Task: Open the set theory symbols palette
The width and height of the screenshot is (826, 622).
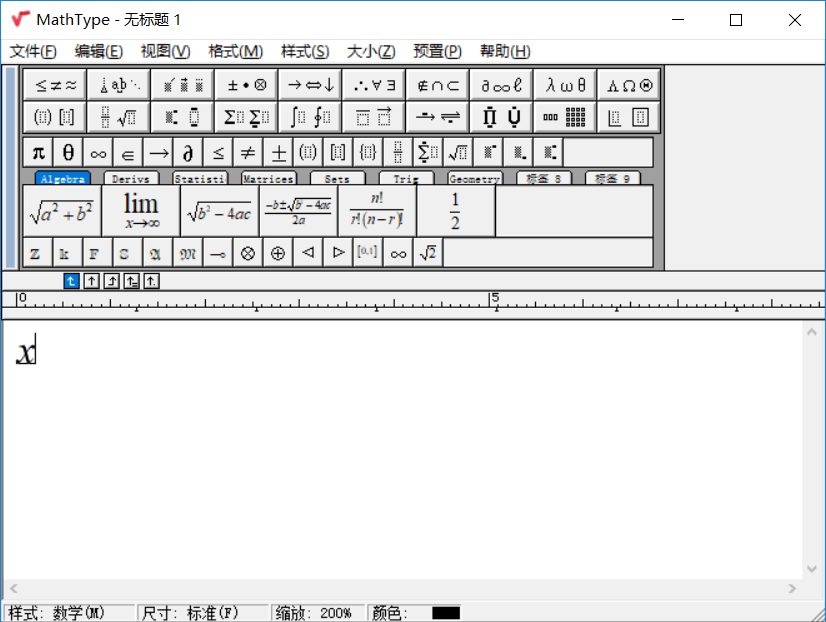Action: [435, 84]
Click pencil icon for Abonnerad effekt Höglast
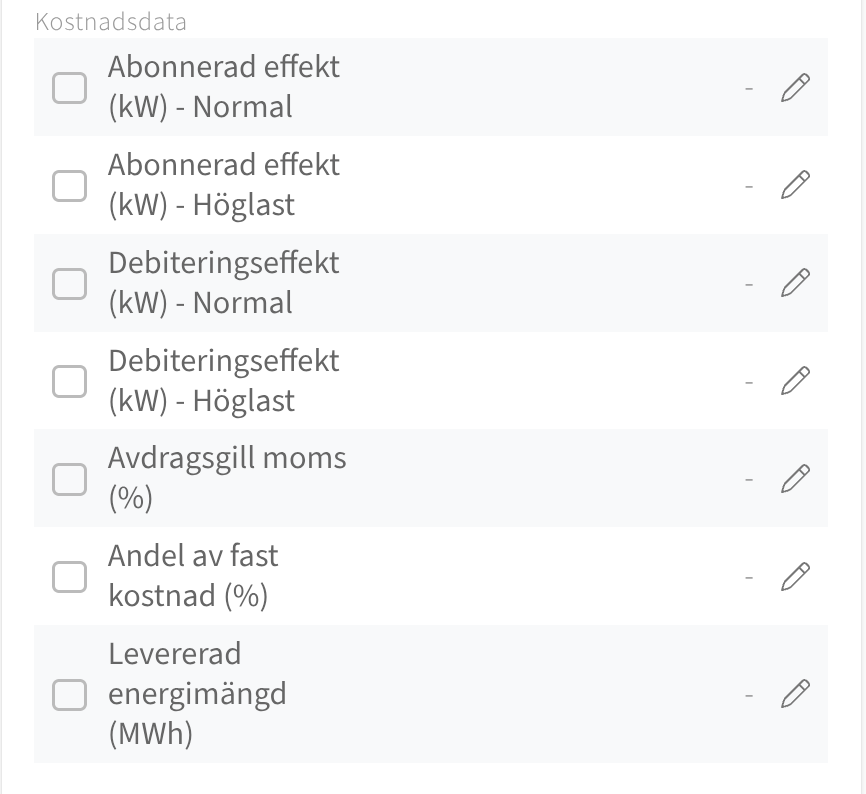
=-=-=
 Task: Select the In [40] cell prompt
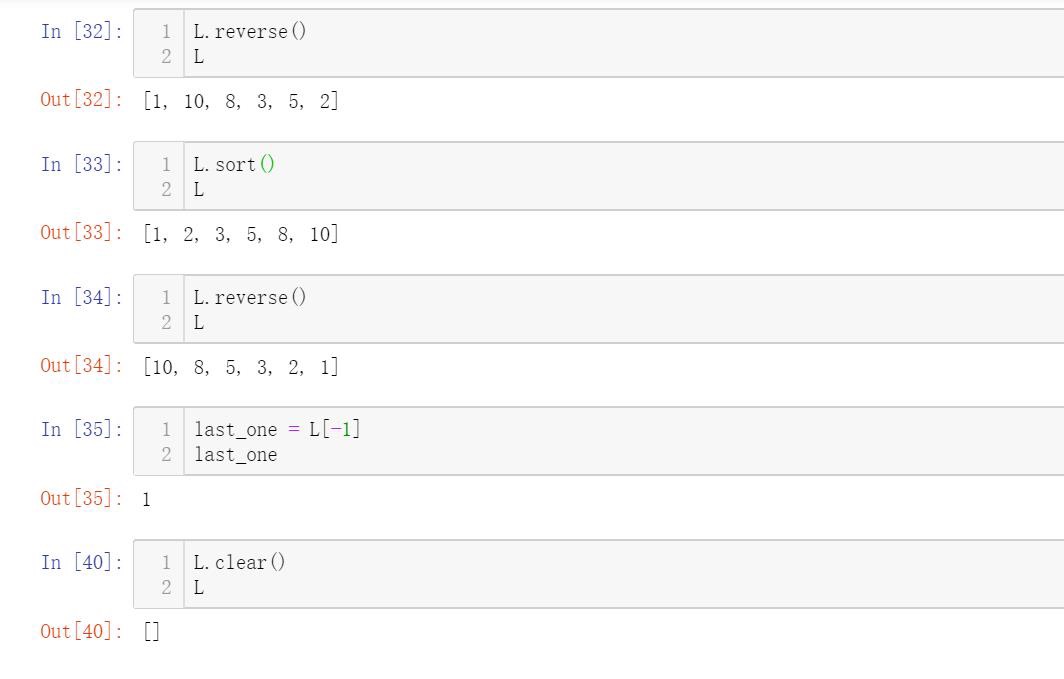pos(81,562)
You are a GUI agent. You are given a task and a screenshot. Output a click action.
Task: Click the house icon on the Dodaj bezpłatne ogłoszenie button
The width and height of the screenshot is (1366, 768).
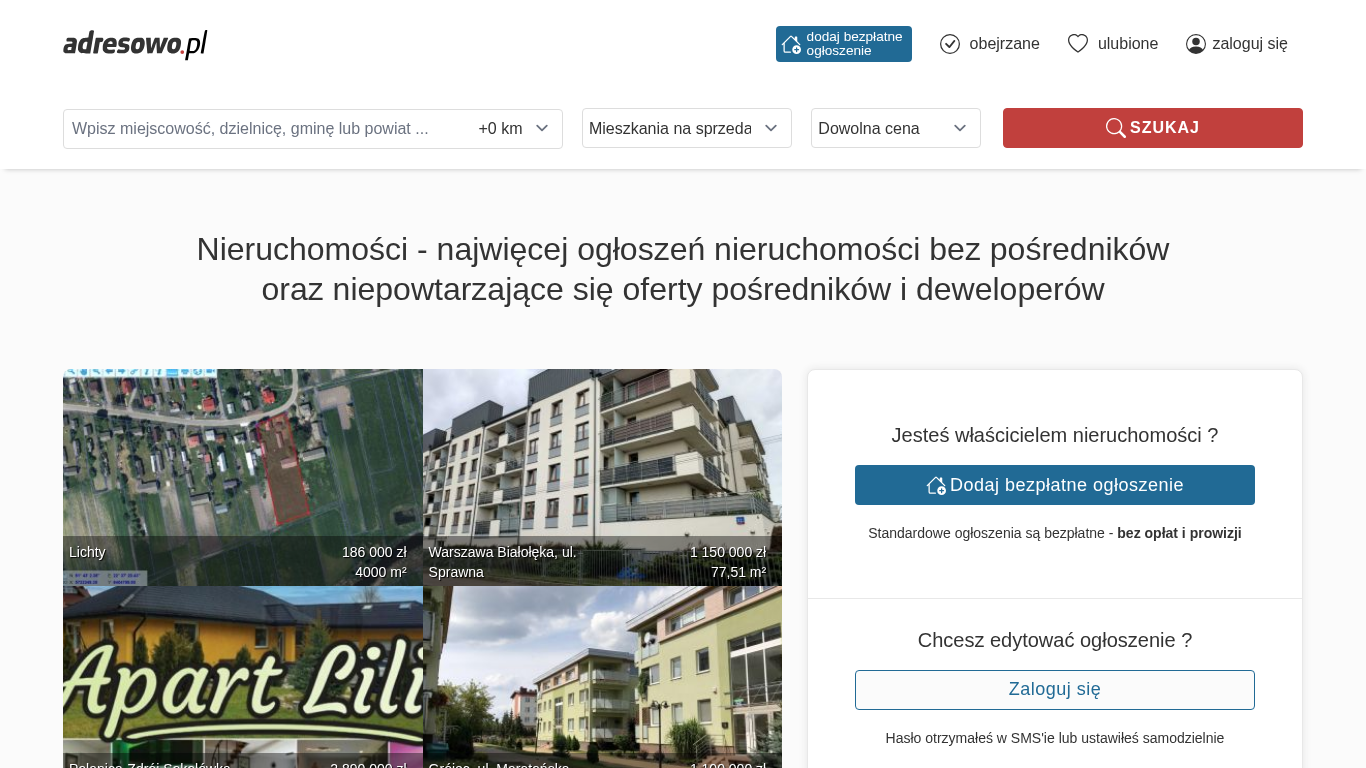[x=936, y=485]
=-=-=
For each line above that contains the word "icon", give the line as it is written.

■ **RESULT OF THIS TASK**:
Click pencil icon for Abonnerad effekt Höglast
Task: Click the house icon on the Dodaj bezpłatne ogłoszenie button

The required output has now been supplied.